--- REQUIRED ACTION ---
Your response should be every line from the entries that includes the string "Hide".

[Opening TASK DATA section]

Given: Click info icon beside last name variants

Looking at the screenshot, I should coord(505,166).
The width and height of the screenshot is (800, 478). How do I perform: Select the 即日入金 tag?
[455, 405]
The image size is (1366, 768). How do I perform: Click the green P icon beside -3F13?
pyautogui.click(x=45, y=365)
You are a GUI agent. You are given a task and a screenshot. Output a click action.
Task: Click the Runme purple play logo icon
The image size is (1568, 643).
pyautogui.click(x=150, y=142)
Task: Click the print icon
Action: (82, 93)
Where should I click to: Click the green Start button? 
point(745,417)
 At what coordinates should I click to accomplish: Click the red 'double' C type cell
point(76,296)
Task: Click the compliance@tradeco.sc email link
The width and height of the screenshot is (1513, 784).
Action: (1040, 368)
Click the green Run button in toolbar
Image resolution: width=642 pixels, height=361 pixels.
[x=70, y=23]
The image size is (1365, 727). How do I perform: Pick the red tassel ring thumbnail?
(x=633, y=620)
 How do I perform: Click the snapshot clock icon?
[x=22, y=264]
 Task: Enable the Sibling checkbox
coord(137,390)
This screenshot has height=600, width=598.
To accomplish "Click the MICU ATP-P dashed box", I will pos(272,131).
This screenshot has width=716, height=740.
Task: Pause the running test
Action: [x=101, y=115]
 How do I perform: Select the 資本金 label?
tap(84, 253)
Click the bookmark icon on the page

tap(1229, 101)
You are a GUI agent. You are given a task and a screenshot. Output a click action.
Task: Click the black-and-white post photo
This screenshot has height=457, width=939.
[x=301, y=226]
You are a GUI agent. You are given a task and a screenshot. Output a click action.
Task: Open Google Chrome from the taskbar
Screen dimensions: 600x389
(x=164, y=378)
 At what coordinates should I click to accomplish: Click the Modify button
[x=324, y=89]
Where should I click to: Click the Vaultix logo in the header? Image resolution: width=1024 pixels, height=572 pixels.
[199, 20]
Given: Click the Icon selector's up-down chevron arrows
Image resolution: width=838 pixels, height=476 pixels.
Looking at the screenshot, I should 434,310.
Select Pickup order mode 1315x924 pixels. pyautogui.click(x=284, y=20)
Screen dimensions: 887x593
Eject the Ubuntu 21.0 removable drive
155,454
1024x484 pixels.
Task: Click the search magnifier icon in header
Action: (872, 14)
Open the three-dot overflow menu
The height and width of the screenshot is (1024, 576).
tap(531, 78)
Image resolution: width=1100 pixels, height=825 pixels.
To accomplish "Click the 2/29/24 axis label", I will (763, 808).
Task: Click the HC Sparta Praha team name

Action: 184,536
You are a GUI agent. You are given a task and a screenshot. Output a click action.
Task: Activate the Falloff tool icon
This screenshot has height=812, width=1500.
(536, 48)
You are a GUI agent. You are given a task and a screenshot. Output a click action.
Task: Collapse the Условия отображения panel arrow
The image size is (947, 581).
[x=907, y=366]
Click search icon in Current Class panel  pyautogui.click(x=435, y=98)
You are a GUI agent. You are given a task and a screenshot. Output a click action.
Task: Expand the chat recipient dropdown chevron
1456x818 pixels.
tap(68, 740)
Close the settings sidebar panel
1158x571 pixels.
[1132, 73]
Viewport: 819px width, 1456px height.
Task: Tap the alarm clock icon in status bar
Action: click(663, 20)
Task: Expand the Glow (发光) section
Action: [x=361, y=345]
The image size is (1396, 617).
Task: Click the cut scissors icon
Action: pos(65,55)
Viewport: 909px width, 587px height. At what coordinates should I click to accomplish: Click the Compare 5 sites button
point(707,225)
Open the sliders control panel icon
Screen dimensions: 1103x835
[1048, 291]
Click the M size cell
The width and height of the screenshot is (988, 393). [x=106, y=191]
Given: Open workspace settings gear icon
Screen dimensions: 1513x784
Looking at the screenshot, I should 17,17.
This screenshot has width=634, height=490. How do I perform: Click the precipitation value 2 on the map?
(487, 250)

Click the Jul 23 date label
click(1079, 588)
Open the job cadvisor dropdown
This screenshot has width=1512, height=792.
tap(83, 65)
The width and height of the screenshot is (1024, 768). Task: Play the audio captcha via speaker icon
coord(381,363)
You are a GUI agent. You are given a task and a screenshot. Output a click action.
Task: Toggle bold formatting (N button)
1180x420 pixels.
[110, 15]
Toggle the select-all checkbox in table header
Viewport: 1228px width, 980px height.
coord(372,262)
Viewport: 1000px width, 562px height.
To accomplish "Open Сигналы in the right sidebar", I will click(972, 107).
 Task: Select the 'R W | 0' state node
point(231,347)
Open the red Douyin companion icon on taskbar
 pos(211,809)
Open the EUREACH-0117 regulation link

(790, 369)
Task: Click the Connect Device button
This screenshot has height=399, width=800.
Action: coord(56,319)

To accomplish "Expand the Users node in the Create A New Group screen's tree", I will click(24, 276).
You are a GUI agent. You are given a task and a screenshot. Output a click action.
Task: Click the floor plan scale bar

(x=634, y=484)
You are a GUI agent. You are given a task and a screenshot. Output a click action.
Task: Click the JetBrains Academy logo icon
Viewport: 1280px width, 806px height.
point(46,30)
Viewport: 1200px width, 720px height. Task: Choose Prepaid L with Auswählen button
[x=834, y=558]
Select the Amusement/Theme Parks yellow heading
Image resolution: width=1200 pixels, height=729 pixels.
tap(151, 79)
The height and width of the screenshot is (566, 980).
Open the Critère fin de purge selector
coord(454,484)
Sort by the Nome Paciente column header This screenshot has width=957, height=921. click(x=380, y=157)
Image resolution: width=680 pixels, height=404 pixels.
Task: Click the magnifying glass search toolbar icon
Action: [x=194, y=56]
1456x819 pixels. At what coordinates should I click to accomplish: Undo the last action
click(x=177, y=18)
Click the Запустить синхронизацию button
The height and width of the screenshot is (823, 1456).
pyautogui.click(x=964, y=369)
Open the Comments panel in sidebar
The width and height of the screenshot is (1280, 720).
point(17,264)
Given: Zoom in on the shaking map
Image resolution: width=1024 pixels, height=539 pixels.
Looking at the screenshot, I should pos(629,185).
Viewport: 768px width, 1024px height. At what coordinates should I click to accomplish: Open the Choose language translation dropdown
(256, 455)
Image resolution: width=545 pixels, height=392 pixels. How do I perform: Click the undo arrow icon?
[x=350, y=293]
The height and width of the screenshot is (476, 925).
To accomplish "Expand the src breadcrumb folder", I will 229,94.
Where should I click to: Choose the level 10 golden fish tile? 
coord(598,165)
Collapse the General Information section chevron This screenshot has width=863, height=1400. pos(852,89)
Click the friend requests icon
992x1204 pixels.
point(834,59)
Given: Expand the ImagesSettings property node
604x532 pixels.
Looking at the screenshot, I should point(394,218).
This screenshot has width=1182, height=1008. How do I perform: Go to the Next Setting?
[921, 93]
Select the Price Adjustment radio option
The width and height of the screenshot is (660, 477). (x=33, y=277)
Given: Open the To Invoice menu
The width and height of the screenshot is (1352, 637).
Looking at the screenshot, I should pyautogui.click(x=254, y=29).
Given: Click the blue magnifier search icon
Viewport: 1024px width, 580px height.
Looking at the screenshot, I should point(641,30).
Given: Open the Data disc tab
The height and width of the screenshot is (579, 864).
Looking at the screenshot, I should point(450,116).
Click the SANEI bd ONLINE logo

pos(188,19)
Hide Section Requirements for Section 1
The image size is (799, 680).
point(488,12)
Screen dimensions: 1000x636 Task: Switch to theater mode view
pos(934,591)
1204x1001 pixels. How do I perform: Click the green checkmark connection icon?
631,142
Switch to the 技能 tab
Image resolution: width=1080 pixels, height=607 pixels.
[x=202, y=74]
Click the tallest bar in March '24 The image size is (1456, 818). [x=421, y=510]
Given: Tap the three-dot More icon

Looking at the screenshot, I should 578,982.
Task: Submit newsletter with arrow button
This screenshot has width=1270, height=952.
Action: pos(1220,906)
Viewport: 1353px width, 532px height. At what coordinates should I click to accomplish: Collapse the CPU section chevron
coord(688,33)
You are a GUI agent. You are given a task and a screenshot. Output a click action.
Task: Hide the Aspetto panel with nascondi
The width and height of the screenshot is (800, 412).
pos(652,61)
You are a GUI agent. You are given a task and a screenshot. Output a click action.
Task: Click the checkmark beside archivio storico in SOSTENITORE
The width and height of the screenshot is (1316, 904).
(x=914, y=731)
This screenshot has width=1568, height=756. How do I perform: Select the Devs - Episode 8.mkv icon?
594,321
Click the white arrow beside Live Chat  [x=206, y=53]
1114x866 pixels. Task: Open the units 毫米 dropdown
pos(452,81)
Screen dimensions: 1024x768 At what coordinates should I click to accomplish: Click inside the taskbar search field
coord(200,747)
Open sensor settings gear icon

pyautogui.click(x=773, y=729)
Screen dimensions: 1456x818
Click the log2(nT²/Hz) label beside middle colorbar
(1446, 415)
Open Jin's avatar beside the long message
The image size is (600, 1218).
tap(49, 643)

[Closing TASK DATA section]

--- WRITTEN ANSWER ---
Hide Section Requirements for Section 1
Task: Hide the Aspetto panel with nascondi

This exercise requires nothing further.